I've ordered two more servers to put out there with CARP for some redundancy.  I've not set this up before, so working on it my lab. 
Title: Re: Python CPU running at 100
Post by: amitis5 on June 30, 2019, 08:14:34 am
Hi Franco,

Thanks for your help the other day, however, I'm seeing huge loads again without flowd running.  Here is my top -S-P output:

last pid: 66540;  load averages:  6.13,  6.45,  6.95    up 3+12:34:06  01:09:26
78 processes:  9 running, 68 sleeping, 1 waiting
CPU 0: 26.3% user,  0.0% nice, 37.3% system,  4.7% interrupt, 31.8% idle
CPU 1: 20.8% user,  0.0% nice, 32.2% system, 15.7% interrupt, 31.4% idle
CPU 2: 30.6% user,  0.0% nice, 36.9% system,  3.9% interrupt, 28.6% idle
CPU 3: 21.2% user,  0.0% nice, 40.0% system,  7.5% interrupt, 31.4% idle
CPU 4: 25.9% user,  0.0% nice, 36.1% system,  9.4% interrupt, 28.6% idle
CPU 5: 30.6% user,  0.0% nice, 29.8% system, 12.2% interrupt, 27.5% idle
CPU 6: 32.9% user,  0.0% nice, 38.4% system,  4.3% interrupt, 24.3% idle
CPU 7: 36.1% user,  0.0% nice, 45.1% system,  0.4% interrupt, 18.4% idle
Mem: 239M Active, 6172M Inact, 76M Laundry, 1203M Wired, 774M Buf, 107M Free
Swap: 8192M Total, 8192M Free

  PID USERNAME       THR PRI NICE   SIZE    RES STATE   C   TIME    WCPU COMMAN
   11 root             8 155 ki31     0K   128K RUN     0 458.9H 214.94% idle
21586 root             1 102    0 52952K 45364K CPU0    0  80.8H  96.92% python
 5261 root             1  85    0  1043M 13244K CPU5    5   0:06  92.42% pfctl
47030 root             1  52    0  1045M 16488K RUN     6   0:05  86.74% pfctl
   12 root            92 -56    -     0K  1472K WAIT   -1  46.1H  59.14% intr
64375 root             1  21    0 64492K 46044K piperd  5   0:30   8.67% php-cg
 7108 root             1  21    0 60780K 42820K piperd  0   0:20   8.14% php-cg
30628 root             1  52    0 53608K 41528K select  3   0:19   4.65% php-cg
76753 root             1  52    0 58732K 40972K piperd  5   0:01   3.89% php-cg
   17 root             1 -16    -     0K    16K -       3  33:11   2.69% ran

Any other ideas?  We are running a lot of VLANs and see about 1000 concurrent users.  This has been the case for a while, but just seeing these processors load and slowness in the gui for the last couple of weeks.  DHCP service is continuing to crash and won't always restart.  I'm stumped.  Any further ideas from you are greatly appreciated. 

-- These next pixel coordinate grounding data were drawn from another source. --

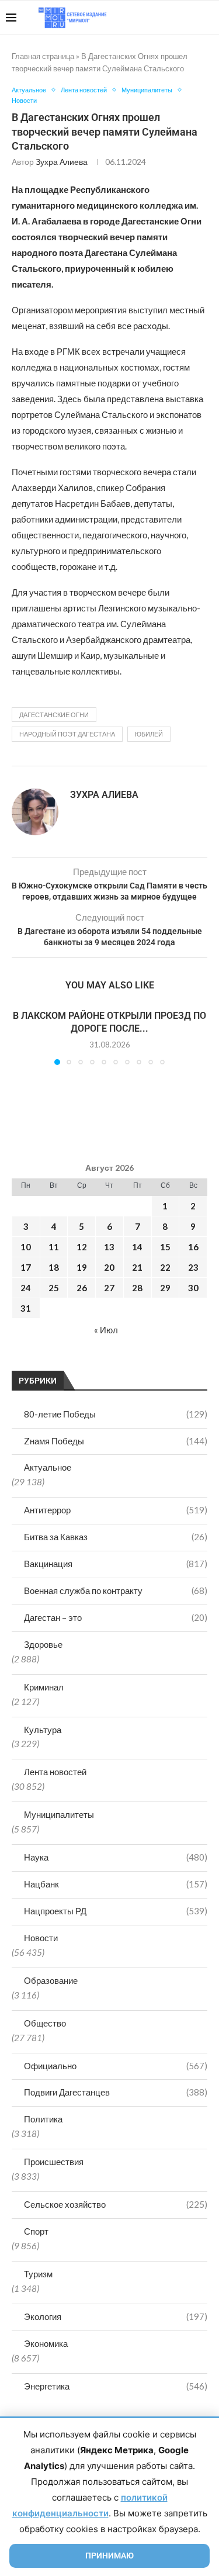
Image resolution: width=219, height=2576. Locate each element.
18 (53, 1267)
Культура (42, 1729)
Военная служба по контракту (115, 1590)
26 (82, 1287)
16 (193, 1247)
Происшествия (54, 2161)
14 (137, 1247)
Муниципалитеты (59, 1814)
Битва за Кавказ (115, 1536)
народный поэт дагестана (67, 734)
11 (53, 1247)
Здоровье (43, 1644)
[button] (22, 1036)
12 (82, 1247)
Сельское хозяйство (115, 2204)
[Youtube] (153, 17)
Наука (115, 1857)
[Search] (207, 17)
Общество (45, 2023)
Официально (115, 2065)
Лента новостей (55, 1771)
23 (193, 1267)
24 (25, 1287)
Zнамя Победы (115, 1441)
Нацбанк (115, 1884)
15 (165, 1247)
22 (165, 1267)
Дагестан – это (115, 1617)
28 (137, 1287)
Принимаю (109, 2555)
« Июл (106, 1330)
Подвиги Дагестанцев (115, 2092)
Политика (43, 2119)
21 (137, 1267)
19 (82, 1267)
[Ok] (189, 17)
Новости (41, 1937)
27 (109, 1287)
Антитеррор (115, 1510)
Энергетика (115, 2386)
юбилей (149, 734)
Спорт (36, 2231)
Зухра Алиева (62, 162)
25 (53, 1287)
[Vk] (165, 17)
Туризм (38, 2274)
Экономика (46, 2343)
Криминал (44, 1687)
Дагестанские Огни (54, 714)
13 (109, 1247)
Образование (51, 1980)
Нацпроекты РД (115, 1911)
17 (25, 1267)
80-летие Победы (115, 1414)
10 (25, 1247)
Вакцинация (115, 1563)
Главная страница (43, 56)
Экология (115, 2316)
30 (193, 1287)
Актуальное (47, 1467)
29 (165, 1287)
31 (25, 1308)
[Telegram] (177, 17)
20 (109, 1267)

Thanks again for all you do for us.
Title: Re: Python CPU running at 100
Post by: deekdeeker on August 31, 2019, 02:12:45 am
I'm seeing the same for me just updated 2 units and the cpu utilization seems much more spiky and erratic. in all cases it does seem to be that python3.7 seems peg the processor at random intervals for anywhere from 10 - 60 seconds in one case it was a few minutes. I upgraded from 19.1.10 --> 19.7 ->19.3

Im still monitoring and will report back any more info i have another 5 devices i need to update but am holding off until in know this isn't going to be a performance issue.
Title: Re: Python CPU running at 100
Post by: deekdeeker on August 31, 2019, 02:35:23 am
I just cleared my RRD graphs and netflow data and that seems to have resolved the issue so far. CPU seems back to normal... but still monitoring.